MOFA reaffirms importance of TIFA talks
Talks between Taipei and Washington under the Trade and Investment Framework Agreement are a valuable platform for boosting bilateral relations, according to the ROC Ministry of Foreign Affairs June 5.
“The TIFA is a mechanism for high-ranking officials from both sides to discuss and review substantial issues,” said Bruce Jung-da Linghu, director-general of the MOFA Department of North American Affairs.
Matters of concern for the Taiwan side, Linghu said, include signing a bilateral investment pact and free trade agreement with the U.S., as well as devising ways for Washington to help Taipei join regional trade pacts such as the Trans-Pacific Partnership.
The TPP is a proposed trade agreement comprising negotiating partners Australia, Brunei, Chile, Malaysia, New Zealand, Peru, Singapore, Vietnam and the U.S. Three other nations, Japan, Mexico and South Korea, are also seeking to join discussions on the nascent pact.
According to Linghu, Taiwan has adopted a pragmatic manner in working to resume TIFA talks, which have been suspended since early last year largely as a result of the government’s decision to ban U.S. beef imports containing leanness-enhancing feed additives.
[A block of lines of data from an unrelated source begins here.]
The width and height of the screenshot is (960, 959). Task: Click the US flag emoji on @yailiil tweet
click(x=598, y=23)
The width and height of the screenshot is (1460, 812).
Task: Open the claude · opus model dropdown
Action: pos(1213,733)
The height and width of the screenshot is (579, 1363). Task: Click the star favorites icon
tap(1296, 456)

MOFA officials and their counterparts at the American Institute in Taiwan are working closely to resolve the beef dispute, he said. “Such efforts are necessary and in line with government policy of strengthening Taiwan’s international competitiveness.”
On the all-important issue of Taiwan’s inclusion in the U.S. Visa Waiver Program, Linghu said progress in bilateral negotiations augurs well for this to take place by year-end.
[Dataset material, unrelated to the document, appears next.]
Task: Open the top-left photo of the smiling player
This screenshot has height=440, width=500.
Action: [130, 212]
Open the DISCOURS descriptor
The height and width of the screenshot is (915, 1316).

Taiwan has met several key VWP requirements, Linghu said, including a visa refusal rate of less than 3 percent. He added that the ministry received a positive response from the U.S. Department of Homeland Security after it conducted an on-site review of the island’s anti-terrorism and immigration procedures in March.
Linghu said Taipei and Washington are also discussing whether to extend visa-free privileges to overseas-born ROC nationals who do not have Taiwan household registration. “This is a small technical problem that should be resolved in two or three months.”
The U.S. has granted visa-free privileges to 36 countries, six of which are located in Asia—Australia, Brunei, Japan, New Zealand, Singapore, and South Korea.